Il gesto di Giuseppe di Arimatèa rivive nell’atto di pietas compiuto da Flavia Musco, medico all’ospedale di Melzo: un anziano paziente le aveva chiesto notizie della moglie e la dottoressa dopo averla rintracciata, ricoverata nello stesso ospedale, l’ha messa nella stanza accanto al marito dove si era liberato un posto.

Il gesto di Giuseppe di Arimatèa continua a Seriate dove il parroco, don Mario Carminati, ha aperto la sua chiesa per accogliere le salme dei defunti prima della sepoltura: “Facciamo per tutti una preghiera e una benedizione”, racconta, “perché vogliamo far sapere alle famiglie delle vittime che c’è qualcuno che prega per loro, che non sono abbandonati, che qui sono già accolti nella casa del Padre. Molte famiglie vedono uscire in ambulanza il proprio congiunto e se non ce la fa non lo rivedono più, nel senso letterale del termine.
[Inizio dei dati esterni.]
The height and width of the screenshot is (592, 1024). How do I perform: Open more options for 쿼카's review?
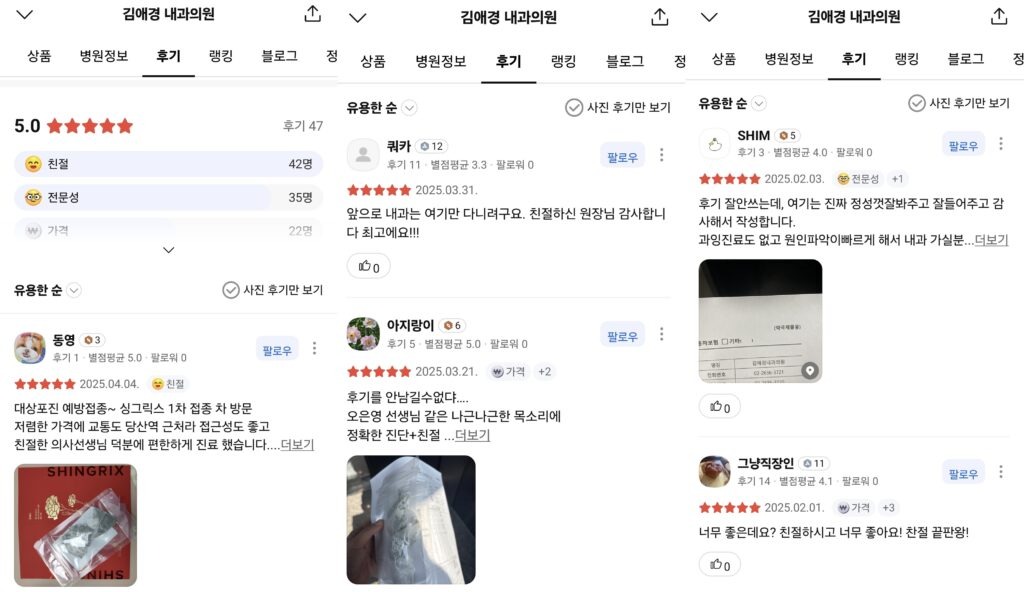[x=662, y=155]
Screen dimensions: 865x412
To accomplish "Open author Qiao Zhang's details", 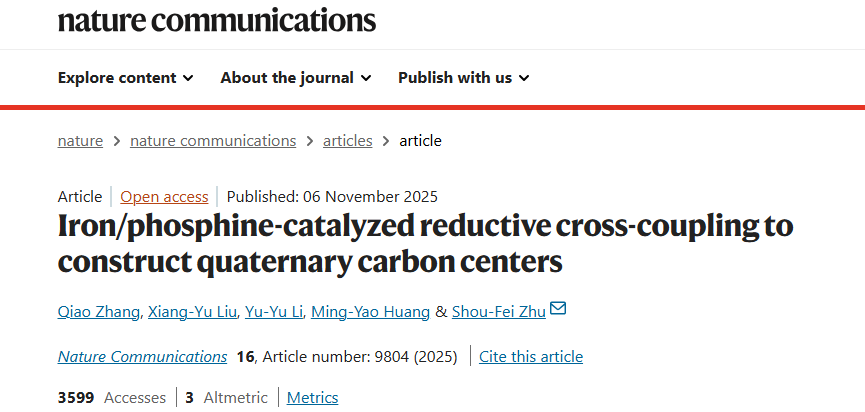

Gli viene riconsegnato chiuso in una cassa. Per noi è importante che la famiglia sappia che almeno qui hanno ricevuto questo gesto d’amore”.

Il gesto di Giuseppe di Arimatèa rivive nel gesto del giovane infermiere che all’ospedale di Piacenza ha accompagnato alla morte don Paolo Camminati recitando al suo capezzale tre Ave Maria. Poi si è scusato perché non ha potuto recitare il Rosario tutto intero perché non aveva proprio il tempo di farlo.

Neppure in questa pandemia in cui si muore soli e lontano da tutti la pietas è venuta meno grazie all’ardire di uomini e donne che, come Giuseppe di Arimatèa, si fanno avanti coraggiosamente per curare, consolare, accarezzare, andando oltre il proprio dovere d’ufficio. Dopo il gesto di compassione di Giuseppe il crepuscolo di quel venerdì si chiude con un fremito. L’evangelista Luca nota, infatti, che “splendevano ormai le luci del sabato” dalle finestre delle case di Gerusalemme.